L’audizione con il senatore Andreotti è comunque proseguita per tre sedute, proprio perché nel corso della sua lunga esperienza governativa (dal 1947 al 1992), per ben sette volte Presidente del consiglio è stato responsabile di ministeri chiave per l’inchiesta della Commissione, come quelli della Difesa e degli Esteri. Il confronto con il senatore Andreotti si è quindi sviluppato su diverse vicende accadute nel corso dei decenni in cui si è realizzato l’occultamento dei fascicoli, ma i commissari hanno particolarmente insistito su un’altra delicata questione, che ha caratterizzato e condizionato l’intera storia della Repubblica italiana e che ha delle radici profonde nella vicenda dell’impunità relativa ai crimini nazifascisti. Infatti anche secondo il Presidente della Commissione parlamentare d’inchiesta, l’esponente dell’Udc Flavio Tanzilli, che recentemente ha subito ben due attentati, in una intervista rilasciata a Panorama il 3/2 /2005 ha sostenuto che: “subito dopo la guerra, in qualche caso addirittura a guerra ancora in corso, molti ex repubblichini potrebbero essere stati reclutati dai servizi segreti angloamericani e poi inserti nei ranghi dei servizi segreti italiani. Ho motivo di ritenere che tra loro ci fossero anche gli autori delle stragi, sul mondo stava calando la cortina di ferro e il nuovo nemico era il comunismo”.

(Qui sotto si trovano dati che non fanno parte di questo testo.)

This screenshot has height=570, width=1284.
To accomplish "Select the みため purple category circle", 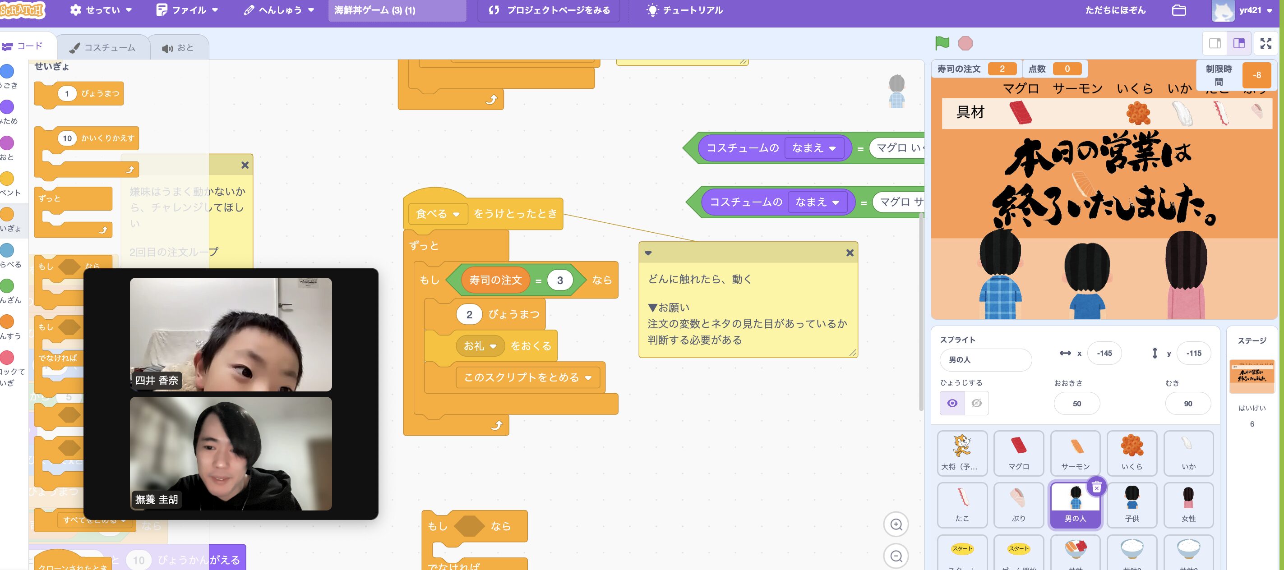I will click(7, 107).
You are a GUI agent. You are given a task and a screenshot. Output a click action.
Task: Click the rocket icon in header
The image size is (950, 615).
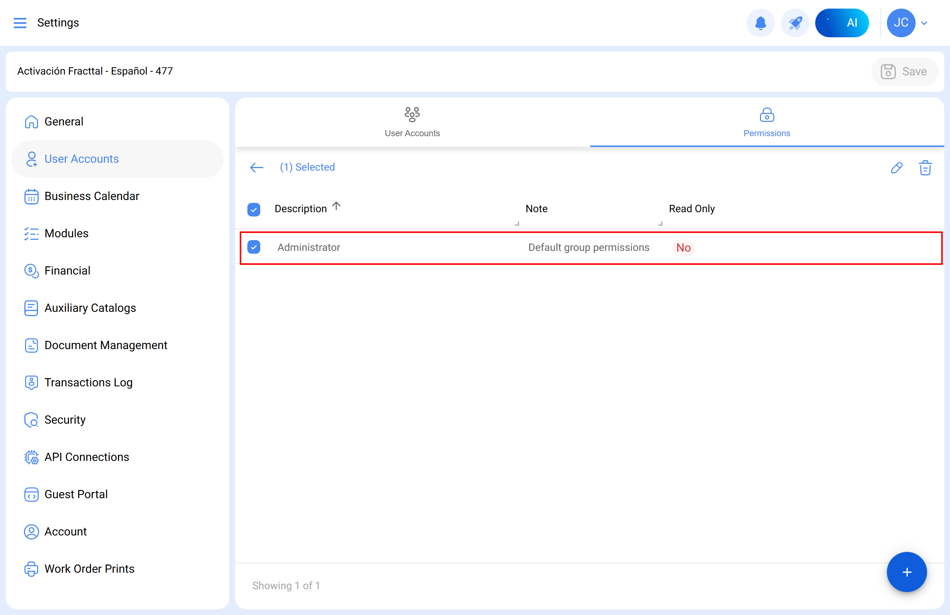(x=794, y=23)
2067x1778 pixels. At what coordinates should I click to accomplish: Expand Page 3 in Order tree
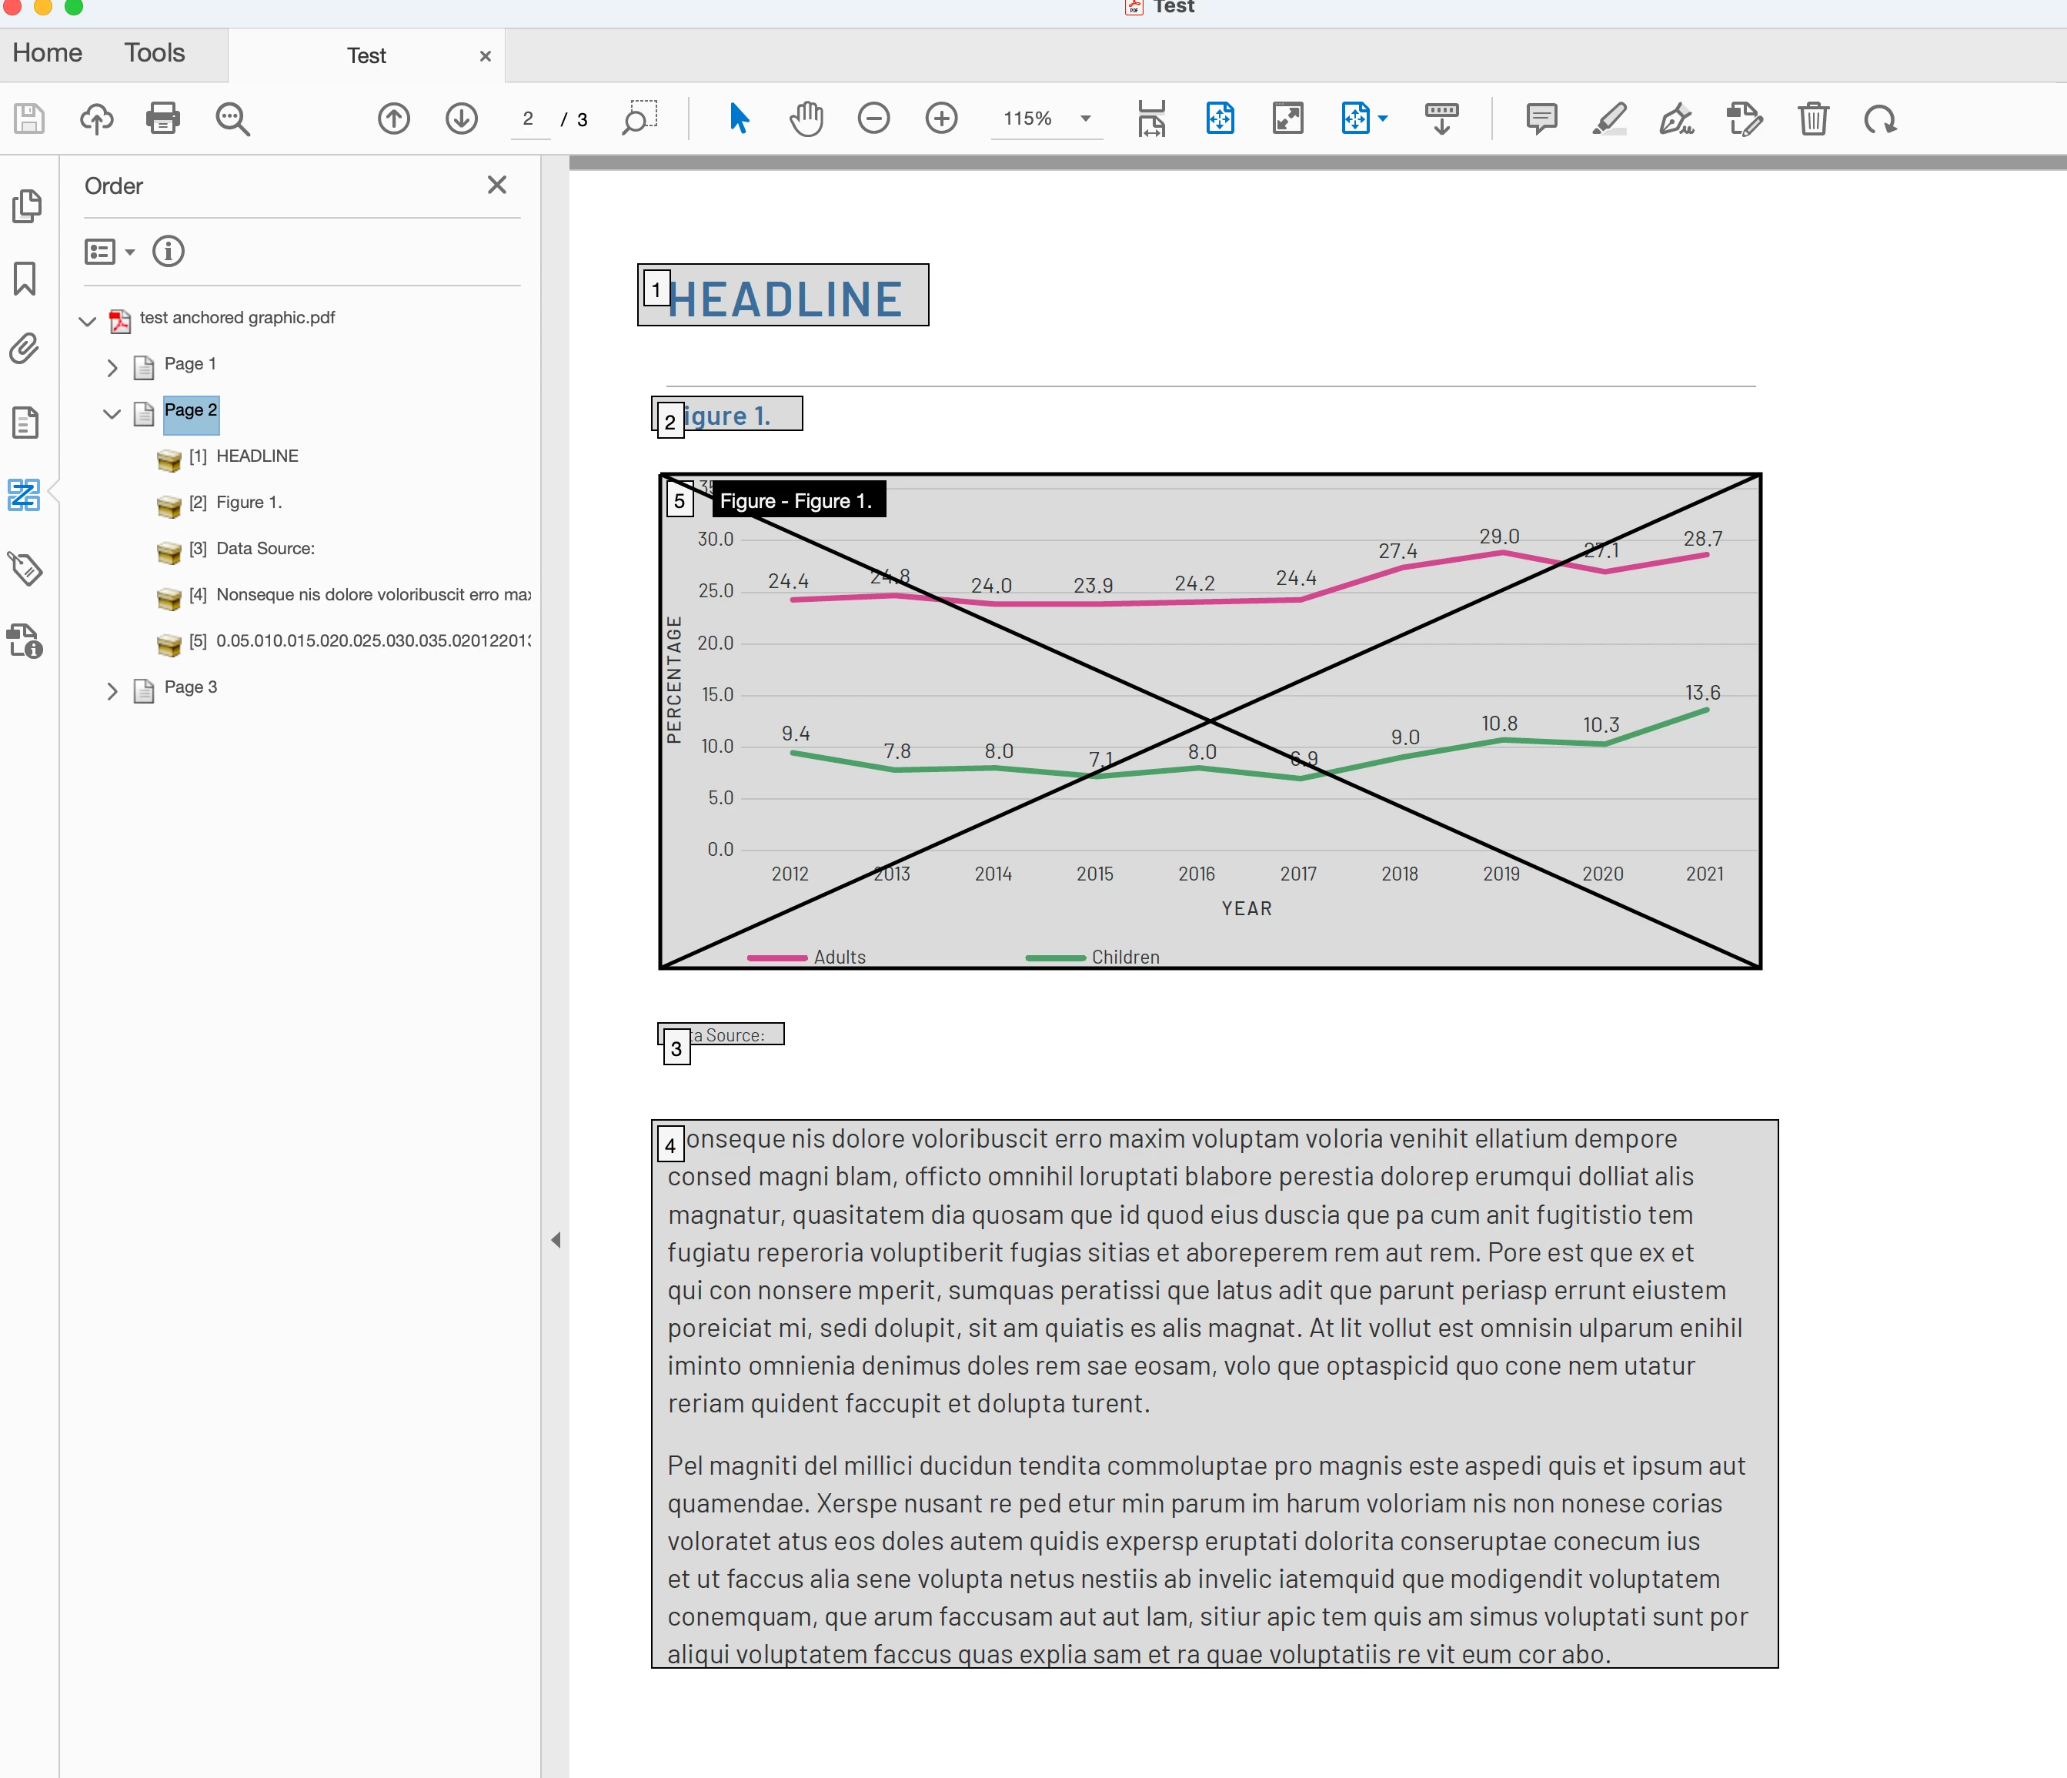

Quindi anche secondo il Presidente Tanzilli l’impunità per i criminali nazisti e per coloro che con essi collaborarono attivamente nella “guerra ai civili” tra il 1943-45 come gli aderenti fascisti alla Repubblica Sociale Italiana, produsse delle importanti conseguenze sulla più generale organizzazione del nuovo Stato italiano.